A CDH Impala node lets you write and run Impala SQL scripts in DataWorks. It offers faster query performance than CDH Hive. Use this guide to configure and run a CDH Impala node end to end.
Prerequisites
Before you begin, ensure that you have:
-
An Alibaba Cloud CDH cluster bound to a DataWorks workspace. For details, see Data Studio: Associate a CDH computing resource.

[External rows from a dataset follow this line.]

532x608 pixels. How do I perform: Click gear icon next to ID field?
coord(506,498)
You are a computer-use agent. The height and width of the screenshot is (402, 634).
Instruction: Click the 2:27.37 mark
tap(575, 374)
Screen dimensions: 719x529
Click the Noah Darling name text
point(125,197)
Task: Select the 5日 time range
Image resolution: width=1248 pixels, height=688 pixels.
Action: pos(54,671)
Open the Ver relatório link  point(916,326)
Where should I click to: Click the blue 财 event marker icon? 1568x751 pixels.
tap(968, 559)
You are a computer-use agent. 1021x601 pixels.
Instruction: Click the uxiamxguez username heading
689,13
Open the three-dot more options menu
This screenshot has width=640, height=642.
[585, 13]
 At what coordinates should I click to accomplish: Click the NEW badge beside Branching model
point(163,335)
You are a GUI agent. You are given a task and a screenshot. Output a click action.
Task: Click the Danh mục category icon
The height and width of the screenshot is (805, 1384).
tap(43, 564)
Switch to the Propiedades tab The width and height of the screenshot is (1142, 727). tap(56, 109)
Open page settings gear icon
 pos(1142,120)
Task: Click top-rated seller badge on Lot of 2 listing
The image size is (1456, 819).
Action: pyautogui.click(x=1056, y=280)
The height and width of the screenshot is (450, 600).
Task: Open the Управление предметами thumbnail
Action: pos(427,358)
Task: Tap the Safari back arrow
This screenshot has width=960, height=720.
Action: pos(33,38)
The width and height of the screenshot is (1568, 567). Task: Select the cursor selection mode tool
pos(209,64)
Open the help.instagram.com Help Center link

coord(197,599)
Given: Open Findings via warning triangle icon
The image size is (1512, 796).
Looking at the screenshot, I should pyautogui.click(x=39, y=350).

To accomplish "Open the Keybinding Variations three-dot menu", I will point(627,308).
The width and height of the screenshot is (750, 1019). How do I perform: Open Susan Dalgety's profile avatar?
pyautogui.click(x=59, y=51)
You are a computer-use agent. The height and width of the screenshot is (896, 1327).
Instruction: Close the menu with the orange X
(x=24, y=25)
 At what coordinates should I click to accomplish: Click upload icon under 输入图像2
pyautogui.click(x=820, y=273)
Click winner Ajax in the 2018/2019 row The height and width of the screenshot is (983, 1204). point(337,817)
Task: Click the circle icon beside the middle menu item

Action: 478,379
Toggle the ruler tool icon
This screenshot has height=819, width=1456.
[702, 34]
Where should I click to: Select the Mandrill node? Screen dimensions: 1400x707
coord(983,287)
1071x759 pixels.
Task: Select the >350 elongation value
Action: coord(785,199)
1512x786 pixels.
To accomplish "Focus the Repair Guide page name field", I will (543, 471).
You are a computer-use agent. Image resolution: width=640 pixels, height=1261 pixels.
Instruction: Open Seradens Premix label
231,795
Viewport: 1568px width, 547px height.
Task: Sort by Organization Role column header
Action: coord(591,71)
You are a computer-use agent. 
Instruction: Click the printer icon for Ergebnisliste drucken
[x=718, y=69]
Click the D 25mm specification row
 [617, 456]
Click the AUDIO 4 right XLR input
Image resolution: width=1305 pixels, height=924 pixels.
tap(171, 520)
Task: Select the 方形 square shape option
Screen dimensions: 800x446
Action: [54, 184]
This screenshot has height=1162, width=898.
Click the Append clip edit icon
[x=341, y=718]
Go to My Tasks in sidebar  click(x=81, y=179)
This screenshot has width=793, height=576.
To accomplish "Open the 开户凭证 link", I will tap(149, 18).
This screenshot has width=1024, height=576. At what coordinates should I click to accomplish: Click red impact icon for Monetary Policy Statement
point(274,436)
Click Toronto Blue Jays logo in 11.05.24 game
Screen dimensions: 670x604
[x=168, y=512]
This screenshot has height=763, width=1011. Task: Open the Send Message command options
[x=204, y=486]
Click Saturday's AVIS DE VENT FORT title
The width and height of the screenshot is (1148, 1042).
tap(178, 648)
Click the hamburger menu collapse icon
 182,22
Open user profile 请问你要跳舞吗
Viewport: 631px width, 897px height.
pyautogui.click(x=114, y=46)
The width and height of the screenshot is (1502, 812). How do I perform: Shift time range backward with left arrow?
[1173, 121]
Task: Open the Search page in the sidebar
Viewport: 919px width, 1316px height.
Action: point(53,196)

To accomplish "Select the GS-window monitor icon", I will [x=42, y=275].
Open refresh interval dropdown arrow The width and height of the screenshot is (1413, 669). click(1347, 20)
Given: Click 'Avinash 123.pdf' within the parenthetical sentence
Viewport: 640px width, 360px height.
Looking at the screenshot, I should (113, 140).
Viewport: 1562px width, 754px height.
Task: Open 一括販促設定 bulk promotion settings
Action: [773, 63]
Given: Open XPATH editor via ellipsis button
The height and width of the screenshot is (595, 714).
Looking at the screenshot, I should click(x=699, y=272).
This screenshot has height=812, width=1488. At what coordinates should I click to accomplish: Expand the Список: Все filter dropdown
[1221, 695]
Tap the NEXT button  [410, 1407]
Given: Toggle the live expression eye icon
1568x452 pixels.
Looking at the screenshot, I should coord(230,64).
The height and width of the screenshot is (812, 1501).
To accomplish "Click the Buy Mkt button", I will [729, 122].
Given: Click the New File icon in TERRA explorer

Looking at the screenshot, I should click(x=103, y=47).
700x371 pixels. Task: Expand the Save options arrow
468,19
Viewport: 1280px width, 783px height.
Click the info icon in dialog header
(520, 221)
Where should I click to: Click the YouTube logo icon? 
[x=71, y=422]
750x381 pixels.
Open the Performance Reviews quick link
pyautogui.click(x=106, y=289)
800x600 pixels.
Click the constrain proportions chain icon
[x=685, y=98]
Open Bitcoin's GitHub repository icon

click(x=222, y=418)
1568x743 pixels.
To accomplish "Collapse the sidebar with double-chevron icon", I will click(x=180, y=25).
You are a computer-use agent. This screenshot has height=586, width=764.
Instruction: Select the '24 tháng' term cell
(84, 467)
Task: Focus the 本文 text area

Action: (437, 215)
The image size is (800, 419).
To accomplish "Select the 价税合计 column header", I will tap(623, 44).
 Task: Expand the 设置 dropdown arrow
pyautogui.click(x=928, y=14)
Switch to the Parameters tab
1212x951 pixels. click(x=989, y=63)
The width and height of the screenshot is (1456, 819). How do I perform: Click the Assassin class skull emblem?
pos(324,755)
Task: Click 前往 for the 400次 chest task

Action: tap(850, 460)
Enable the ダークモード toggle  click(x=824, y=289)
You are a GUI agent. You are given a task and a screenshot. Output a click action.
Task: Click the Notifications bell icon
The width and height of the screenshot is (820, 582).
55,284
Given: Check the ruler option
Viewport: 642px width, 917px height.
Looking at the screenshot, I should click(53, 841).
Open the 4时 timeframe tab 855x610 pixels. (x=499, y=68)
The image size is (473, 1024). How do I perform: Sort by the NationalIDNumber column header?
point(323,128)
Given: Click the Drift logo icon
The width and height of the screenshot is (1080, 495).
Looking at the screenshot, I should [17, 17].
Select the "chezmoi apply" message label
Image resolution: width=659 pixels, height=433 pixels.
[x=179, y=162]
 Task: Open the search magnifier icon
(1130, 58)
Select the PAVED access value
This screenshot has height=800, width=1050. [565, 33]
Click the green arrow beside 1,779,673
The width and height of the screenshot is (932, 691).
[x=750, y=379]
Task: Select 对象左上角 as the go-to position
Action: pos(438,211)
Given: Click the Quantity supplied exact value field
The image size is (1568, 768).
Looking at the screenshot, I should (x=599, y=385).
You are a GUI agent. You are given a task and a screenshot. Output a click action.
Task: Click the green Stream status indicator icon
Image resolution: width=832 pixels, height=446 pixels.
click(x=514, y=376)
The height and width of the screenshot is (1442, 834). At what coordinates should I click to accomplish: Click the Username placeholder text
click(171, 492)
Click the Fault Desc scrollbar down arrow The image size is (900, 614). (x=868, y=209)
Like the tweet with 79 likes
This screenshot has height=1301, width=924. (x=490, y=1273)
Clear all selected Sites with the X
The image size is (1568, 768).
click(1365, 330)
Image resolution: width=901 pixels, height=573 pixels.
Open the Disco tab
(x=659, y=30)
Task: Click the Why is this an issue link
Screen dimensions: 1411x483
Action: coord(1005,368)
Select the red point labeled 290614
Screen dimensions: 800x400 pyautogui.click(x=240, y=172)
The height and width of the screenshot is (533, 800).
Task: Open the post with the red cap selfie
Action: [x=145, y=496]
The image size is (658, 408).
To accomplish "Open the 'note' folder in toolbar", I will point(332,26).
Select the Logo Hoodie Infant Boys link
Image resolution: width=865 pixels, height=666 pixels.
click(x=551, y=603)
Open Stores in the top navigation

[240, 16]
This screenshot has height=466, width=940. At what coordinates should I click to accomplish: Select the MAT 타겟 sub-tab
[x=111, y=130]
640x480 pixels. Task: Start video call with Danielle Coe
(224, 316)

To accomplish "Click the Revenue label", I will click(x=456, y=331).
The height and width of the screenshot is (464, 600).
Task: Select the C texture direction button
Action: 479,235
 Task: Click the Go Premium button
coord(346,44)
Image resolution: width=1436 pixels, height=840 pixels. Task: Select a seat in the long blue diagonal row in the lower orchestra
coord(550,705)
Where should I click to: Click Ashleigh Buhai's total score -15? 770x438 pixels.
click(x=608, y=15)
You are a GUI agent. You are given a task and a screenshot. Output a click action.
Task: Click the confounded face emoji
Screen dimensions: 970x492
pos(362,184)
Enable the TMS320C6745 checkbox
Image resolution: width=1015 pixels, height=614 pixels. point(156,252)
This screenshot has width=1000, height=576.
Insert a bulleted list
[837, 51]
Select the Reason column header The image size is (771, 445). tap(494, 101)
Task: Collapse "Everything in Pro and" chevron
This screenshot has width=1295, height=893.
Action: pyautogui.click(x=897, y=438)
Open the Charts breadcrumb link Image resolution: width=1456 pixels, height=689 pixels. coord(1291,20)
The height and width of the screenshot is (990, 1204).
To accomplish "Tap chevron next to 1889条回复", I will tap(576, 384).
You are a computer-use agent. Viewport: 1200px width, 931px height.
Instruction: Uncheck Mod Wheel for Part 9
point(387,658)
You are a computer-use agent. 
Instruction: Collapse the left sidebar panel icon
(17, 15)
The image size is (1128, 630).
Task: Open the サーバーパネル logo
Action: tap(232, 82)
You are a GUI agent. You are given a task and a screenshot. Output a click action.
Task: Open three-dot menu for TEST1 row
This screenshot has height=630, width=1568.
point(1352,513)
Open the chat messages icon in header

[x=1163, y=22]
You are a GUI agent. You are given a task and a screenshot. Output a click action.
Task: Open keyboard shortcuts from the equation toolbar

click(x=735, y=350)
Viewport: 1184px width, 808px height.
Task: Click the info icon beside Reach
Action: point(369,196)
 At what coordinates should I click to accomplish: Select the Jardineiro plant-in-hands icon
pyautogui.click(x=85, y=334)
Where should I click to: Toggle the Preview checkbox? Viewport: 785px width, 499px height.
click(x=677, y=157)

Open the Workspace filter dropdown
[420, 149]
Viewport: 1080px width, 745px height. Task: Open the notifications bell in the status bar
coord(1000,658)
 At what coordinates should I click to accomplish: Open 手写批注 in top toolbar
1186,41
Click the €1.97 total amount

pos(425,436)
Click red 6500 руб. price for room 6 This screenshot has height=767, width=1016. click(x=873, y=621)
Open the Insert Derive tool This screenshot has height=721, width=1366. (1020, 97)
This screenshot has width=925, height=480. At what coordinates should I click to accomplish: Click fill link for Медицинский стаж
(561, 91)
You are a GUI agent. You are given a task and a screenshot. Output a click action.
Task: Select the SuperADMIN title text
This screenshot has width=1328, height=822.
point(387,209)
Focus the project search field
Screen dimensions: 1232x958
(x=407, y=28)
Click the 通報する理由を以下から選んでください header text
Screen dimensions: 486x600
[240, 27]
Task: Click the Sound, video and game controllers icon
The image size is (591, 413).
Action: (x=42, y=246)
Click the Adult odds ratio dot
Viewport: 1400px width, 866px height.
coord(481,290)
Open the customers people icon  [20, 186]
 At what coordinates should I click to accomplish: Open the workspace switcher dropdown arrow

ImportantThe Impala component must be installed on your CDH cluster, and its connection information must be configured when you bind the cluster.
-
(Optional, RAM users only) The RAM user added to the workspace with the Developer or Workspace Administrator role. Grant the Workspace Administrator role with caution — it carries extensive permissions. For details, see Add members to a workspace. Root account users can skip this step.
-
A Hive data source configured in DataWorks with a successful connectivity test. For details, see Data Source Management.
Create a node
For instructions, see Create a node.
Develop a node
Write your task code in the SQL editor. To pass dynamic values at runtime, define variables in your SQL using the ${VariableName} format. Then assign values to each variable in Scheduling Configuration > Scheduling Parameters on the right side of the node editor. DataWorks substitutes those values when the node runs. For more information, see Sources and expressions of scheduling parameters.
Example:
SHOW TABLES;
SELECT * FROM userinfo;
-- You can use this with Scheduling Parameters.
SELECT '${var}';
Debug a node
-
In Run Configuration > Compute Resource, configure the following:
Field What to select Compute Resource The CDH cluster you registered in DataWorks. Resource Group A Scheduling Resource Group with a successful connection to your data source. For details, see Network connectivity solutions. -
On the toolbar at the top of the node editor, click Run.
What's next
-
Node scheduling configuration: To run the node automatically on a recurring schedule, configure Time Property and related scheduling properties in the Scheduling configuration panel on the right side of the page.
-
Publish a node: To move the node to the production environment, click the
icon. Only nodes published to the production environment are scheduled. -
Getting started with Operation Center: After publishing, monitor scheduled runs in the O&M Center.